Artikel 11 Participatievoorziening beschut werk

  • 1. Het college kan de voorziening beschut werk aanbieden aan een persoon uit de doelgroep die door een lichamelijke, verstandelijke of psychische beperking een zodanige mate van begeleiding op en aanpassingen van de werkplek nodig heeft dat van een reguliere werkgever redelijkerwijs niet kan worden verwacht dat hij deze persoon in dienst neemt.

  • 2. Het college maakt uit de personen uit de doelgroep een voorselectie en wint bij het Uitvoeringsinstituut werknemersverzekeringen advies in voor de beoordeling of zij uitsluitend in een beschutte omgeving onder aangepaste omstandigheden mogelijkheden tot arbeidsparticipatie hebben. Het college selecteert voor deze beoordeling uitsluitend personen met een minimum loonwaarde van 30% van het wettelijk minimumloon. Om de in artikel 10b, eerste lid, van de Participatiewet, bedoelde werkzaamheden mogelijk te maken zet het college de volgende ondersteunende voorzieningen in: fysieke aanpassingen van de werkplek of de werkomgeving, uitsplitsing van taken of aanpassingen in de wijze van werkbegeleiding, werktempo of arbeidsduur.

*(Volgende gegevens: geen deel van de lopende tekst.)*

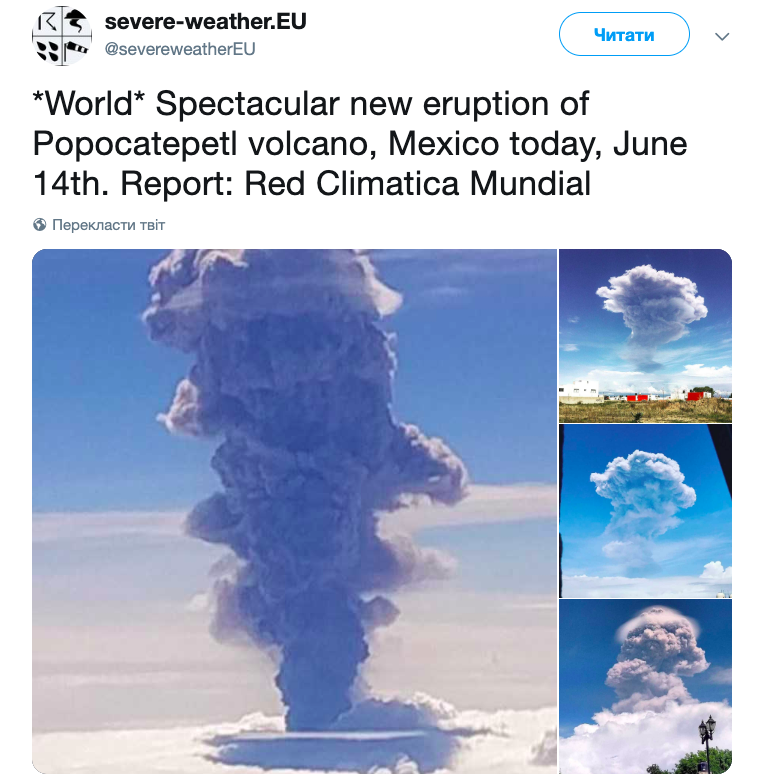Click the globe icon beside Перекласти твіт

tap(40, 225)
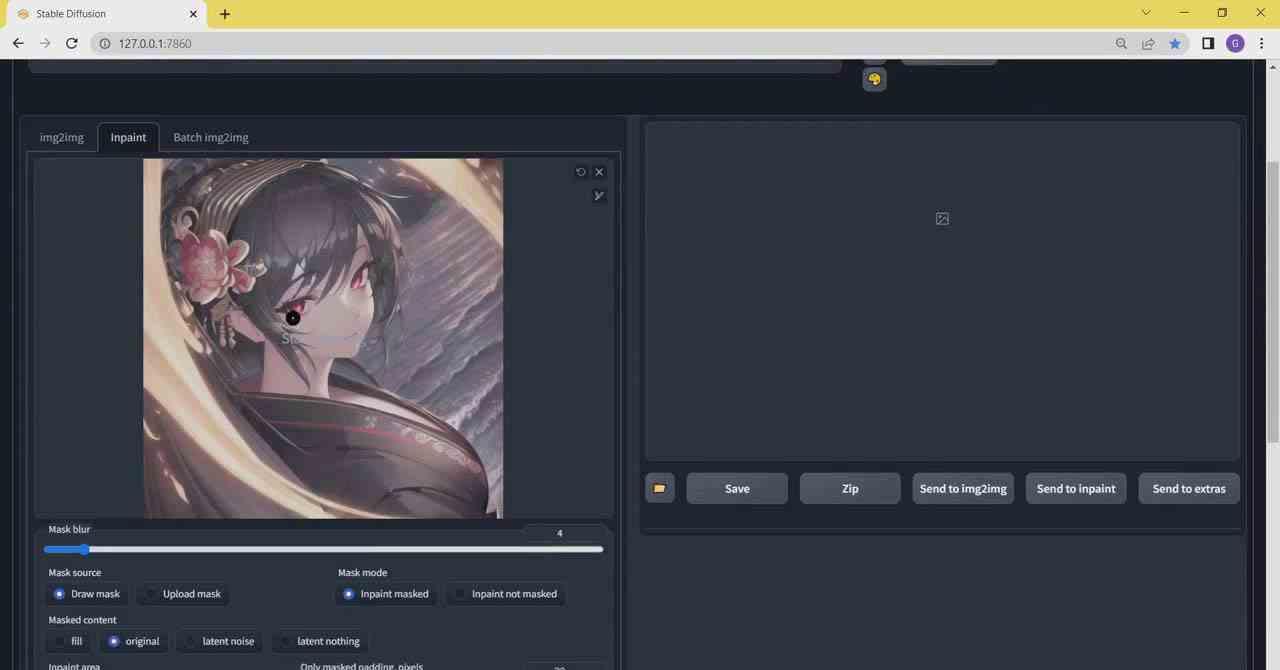Screen dimensions: 1280x670
Task: Switch to the img2img tab
Action: (61, 137)
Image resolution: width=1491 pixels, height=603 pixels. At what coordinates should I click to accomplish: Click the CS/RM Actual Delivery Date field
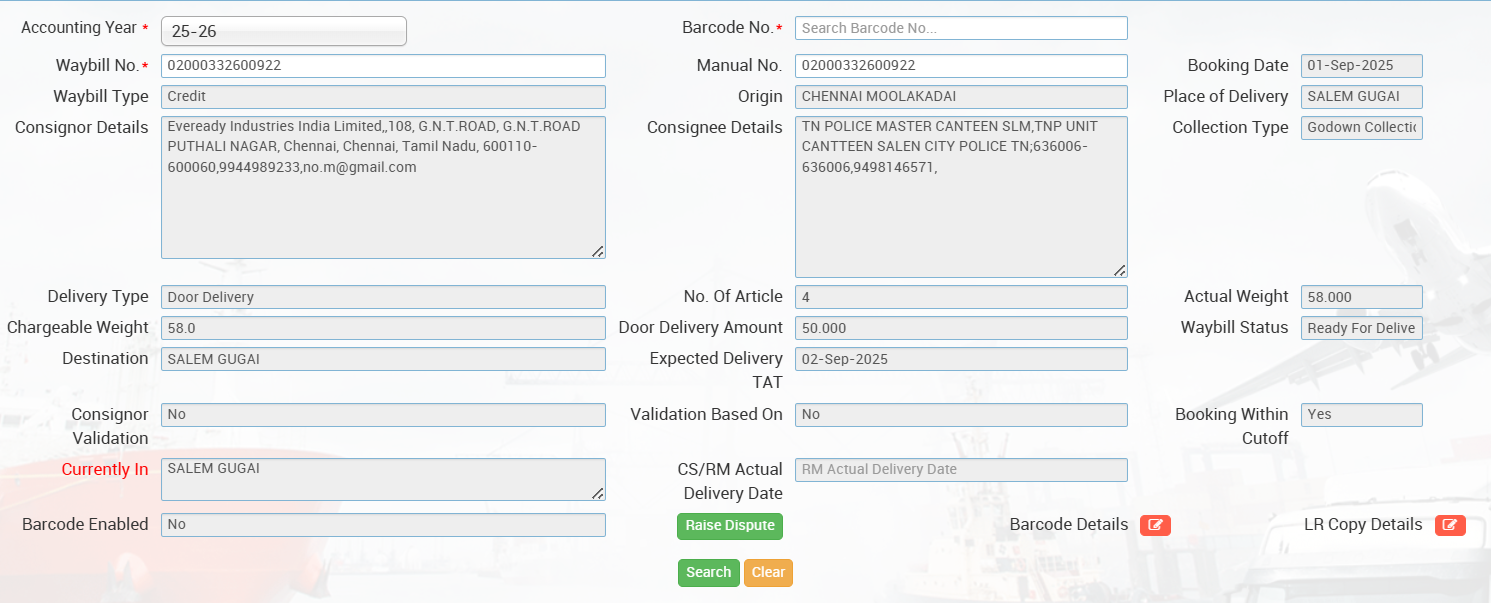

  • 3. Het college bepaalt de omvang van het aanbod beschut werk. In verband hiermee overlegt het college met het Uitvoeringsinstituut werknemersverzekeringen, aan de gemeente gelieerde bedrijven en andere reguliere werkgevers.

Artikel 12 Ondersteuning bij leer-werktraject

Het college kan ondersteuning aanbieden aan een persoon uit de doelgroep ten aanzien van wie het college van oordeel is dat een leer-werktraject nodig is, voor zover deze ondersteuning nodig is voor het volgen van een leer-werktraject en het personen betreft:

  • a.

    van 16 of 17 jaar van wie de leerplicht of de kwalificatieplicht, bedoeld in de Leerplichtwet 1969, nog niet is geëindigd, of

  • b.

    van 18 tot 27 jaar die nog geen startkwalificatie hebben behaald.

Artikel 13 Persoonlijke ondersteuning

Aan een persoon die behoort tot de doelgroep kan het college persoonlijke ondersteuning bij het verrichten van de aan die persoon opgedragen taken aanbieden in de vorm van structurele begeleiding als hij zonder persoonlijke ondersteuning niet in staat is de aan hem opgedragen taken te verrichten.

Artikel 14 No-riskpolis

  • 1. Een werkgever komt in aanmerking voor een no-riskpolis als:

    • a.

      de werkgever voor ten minste de duur van zes maanden een arbeidsovereenkomst aangaat met een werknemer;

    • b.

      de werknemer voorafgaande aan de aanvang van de arbeid behoort tot de doelgroep;

    • c.

      de werknemer een structurele functionele of andere beperking heeft, of

    • d.

      de werkgever ten behoeve van de werknemer een loonkostensubsidie als bedoeld in artikel 10d van de Participatiewet ontvangt;

    • e.

      artikel 29b van de Ziektewet niet van toepassing is, en

    • f.

      de werknemer zijn woonplaats heeft binnen de gemeente.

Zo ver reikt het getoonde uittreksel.